I love this little 10 second video of Kailey, which says so much about the child that she is:
First, it says she knows the rules. Drawing on the bed is a big NOOOOOOOOOOoooooooooooo. An emphatic NOOOOOOoooooooooooo. She gets it. At least, she knows the right answer.
But, when asked if she, in fact, drew on the bed.... That nod - so matter of fact - followed by that LOOK in her eye as she says, "I did." It's not really defiant (which wouldn't be a good word to describe Kai). No, defiance is not it. It's something much more matter of fact. It's completely unapologetic. And, somehow completely self-assured. It just IS. It says, "No, she isn't supposed to draw on the bed. But, yes, yes she DID do it." And there it is. And then she moves on.

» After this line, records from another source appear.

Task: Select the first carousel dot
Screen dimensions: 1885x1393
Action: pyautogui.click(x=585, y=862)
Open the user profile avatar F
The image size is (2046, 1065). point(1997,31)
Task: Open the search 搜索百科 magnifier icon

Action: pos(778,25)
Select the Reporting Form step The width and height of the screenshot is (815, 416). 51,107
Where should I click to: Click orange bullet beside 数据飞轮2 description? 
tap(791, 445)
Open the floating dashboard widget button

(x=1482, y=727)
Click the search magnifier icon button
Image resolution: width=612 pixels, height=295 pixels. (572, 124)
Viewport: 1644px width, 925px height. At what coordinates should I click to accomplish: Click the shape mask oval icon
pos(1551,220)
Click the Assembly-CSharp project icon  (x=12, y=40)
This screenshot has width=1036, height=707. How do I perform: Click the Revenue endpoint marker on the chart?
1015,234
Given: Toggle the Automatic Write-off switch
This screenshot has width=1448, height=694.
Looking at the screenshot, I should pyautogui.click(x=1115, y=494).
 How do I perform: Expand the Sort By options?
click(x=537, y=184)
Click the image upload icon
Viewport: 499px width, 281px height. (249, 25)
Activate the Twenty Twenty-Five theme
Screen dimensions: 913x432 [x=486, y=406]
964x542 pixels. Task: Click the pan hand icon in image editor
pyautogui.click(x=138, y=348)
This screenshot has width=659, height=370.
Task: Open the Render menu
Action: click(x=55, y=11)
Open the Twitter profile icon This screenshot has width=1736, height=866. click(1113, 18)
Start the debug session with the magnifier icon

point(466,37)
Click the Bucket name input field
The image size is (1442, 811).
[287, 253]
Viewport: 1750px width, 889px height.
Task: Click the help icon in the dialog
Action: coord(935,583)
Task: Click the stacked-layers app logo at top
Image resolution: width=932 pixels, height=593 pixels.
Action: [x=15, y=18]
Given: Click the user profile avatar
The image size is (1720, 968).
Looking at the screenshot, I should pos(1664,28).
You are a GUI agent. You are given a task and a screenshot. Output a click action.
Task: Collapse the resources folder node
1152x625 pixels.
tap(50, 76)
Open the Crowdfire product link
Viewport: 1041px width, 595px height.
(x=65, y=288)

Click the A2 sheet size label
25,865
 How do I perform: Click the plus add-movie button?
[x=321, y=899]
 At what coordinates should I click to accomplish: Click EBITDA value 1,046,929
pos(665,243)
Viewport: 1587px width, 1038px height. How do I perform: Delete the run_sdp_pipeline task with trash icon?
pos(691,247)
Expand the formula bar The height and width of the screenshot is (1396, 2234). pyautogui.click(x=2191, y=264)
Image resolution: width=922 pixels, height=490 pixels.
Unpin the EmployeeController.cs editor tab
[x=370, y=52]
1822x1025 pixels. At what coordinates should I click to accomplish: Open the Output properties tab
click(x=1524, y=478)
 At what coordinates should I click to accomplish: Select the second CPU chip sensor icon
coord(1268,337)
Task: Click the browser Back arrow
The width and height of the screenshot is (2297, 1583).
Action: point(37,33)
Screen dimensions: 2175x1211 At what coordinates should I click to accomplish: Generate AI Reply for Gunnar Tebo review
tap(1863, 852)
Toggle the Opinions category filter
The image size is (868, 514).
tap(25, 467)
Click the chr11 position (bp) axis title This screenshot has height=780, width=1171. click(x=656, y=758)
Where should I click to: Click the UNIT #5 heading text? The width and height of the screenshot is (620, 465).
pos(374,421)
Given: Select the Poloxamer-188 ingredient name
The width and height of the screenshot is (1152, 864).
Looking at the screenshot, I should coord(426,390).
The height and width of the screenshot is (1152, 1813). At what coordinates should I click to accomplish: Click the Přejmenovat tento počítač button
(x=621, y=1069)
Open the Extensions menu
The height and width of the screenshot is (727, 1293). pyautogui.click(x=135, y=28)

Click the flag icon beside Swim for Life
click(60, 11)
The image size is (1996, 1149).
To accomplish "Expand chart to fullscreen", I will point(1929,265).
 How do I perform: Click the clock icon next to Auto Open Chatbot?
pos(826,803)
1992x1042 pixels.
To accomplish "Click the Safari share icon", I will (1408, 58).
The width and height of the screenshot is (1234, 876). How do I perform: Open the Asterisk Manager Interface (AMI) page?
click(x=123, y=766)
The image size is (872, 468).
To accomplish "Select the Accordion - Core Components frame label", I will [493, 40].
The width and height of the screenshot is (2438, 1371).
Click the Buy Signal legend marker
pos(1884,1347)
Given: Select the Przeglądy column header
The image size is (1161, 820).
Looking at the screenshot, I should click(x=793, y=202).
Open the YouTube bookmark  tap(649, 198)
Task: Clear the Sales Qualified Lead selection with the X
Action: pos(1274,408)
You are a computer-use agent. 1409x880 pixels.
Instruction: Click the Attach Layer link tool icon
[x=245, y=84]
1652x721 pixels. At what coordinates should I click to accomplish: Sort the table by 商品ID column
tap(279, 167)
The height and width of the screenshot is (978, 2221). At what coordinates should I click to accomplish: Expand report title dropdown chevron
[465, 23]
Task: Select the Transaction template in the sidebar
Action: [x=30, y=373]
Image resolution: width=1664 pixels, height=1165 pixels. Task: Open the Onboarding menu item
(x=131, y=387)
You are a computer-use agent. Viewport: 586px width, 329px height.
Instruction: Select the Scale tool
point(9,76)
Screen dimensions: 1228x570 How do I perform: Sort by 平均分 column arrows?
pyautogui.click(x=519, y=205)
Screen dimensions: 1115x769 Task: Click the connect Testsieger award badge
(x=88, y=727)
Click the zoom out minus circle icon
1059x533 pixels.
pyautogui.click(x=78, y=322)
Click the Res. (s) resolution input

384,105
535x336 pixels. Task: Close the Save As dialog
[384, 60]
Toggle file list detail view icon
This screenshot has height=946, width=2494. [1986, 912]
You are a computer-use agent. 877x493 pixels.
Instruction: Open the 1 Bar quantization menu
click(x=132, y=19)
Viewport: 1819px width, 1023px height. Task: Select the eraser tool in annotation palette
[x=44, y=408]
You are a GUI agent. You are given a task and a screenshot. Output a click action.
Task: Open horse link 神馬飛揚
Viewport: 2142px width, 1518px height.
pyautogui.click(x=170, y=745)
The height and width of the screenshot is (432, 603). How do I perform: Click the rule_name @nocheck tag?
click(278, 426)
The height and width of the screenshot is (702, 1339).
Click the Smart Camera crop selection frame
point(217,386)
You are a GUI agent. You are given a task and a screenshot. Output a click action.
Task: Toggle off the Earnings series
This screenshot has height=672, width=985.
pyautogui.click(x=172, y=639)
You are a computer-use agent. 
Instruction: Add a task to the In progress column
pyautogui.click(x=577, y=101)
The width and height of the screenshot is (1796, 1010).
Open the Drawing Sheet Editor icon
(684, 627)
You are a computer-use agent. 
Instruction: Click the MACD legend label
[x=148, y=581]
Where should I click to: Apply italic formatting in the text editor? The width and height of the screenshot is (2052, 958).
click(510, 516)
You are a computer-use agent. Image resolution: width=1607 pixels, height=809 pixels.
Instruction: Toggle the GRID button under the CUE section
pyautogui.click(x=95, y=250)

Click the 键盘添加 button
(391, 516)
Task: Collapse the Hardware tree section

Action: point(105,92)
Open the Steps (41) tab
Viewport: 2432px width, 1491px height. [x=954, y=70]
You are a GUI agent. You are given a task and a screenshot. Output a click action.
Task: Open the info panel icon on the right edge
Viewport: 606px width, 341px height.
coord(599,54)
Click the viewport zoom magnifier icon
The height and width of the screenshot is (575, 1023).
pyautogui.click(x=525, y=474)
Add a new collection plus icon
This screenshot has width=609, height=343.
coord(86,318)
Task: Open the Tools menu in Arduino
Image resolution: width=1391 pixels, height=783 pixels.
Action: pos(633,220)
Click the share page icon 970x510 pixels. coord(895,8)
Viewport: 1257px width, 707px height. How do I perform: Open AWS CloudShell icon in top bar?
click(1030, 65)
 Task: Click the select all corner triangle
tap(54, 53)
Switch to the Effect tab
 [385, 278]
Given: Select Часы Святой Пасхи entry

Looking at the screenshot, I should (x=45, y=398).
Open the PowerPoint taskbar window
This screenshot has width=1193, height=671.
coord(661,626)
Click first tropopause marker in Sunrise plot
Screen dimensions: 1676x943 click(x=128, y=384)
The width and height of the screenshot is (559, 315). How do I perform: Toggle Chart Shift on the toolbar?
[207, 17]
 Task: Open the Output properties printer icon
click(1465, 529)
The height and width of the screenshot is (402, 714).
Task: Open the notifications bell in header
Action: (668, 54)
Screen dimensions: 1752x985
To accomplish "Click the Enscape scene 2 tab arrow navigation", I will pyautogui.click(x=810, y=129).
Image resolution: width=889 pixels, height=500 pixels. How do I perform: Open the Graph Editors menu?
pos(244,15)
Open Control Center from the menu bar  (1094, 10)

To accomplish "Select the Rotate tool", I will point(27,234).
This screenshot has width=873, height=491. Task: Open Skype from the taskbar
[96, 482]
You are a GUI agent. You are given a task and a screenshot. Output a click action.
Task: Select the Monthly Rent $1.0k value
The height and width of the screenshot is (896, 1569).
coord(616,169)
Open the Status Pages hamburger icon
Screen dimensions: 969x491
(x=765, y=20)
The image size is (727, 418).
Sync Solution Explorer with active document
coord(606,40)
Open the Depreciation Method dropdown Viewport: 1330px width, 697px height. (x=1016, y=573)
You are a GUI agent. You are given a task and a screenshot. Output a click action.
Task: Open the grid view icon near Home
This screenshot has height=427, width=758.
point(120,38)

I remember as a teen telling my parents that I could either lie to them and do what I wanted, or tell the truth and do what I wanted. It was their choice. I didn't have a moral qualm about lying -- as long as I had provided them with an option and felt like they were complicit in my lying by not trusting me to let me do what I wanted to do without lying. It wasn't that I wanted to get away with something. I was perfectly willing to tell the truth, just as long as I still got my way. I knew the rules. I just didn't really think they applied to me.
Every time I watch this video I crack up. I find the expression on her face and her attitude so charming and hysterically funny. But, a little voice in the back of my head keeps whispering to me about things to come... all this attitude and assurance is funny on your two year old. But, those teen years might be a bit less amusing.
Hey, mom? Dad? Sorry about all the trouble as a teenager!! (maybe that will buy me a few karma credits, don't you think?)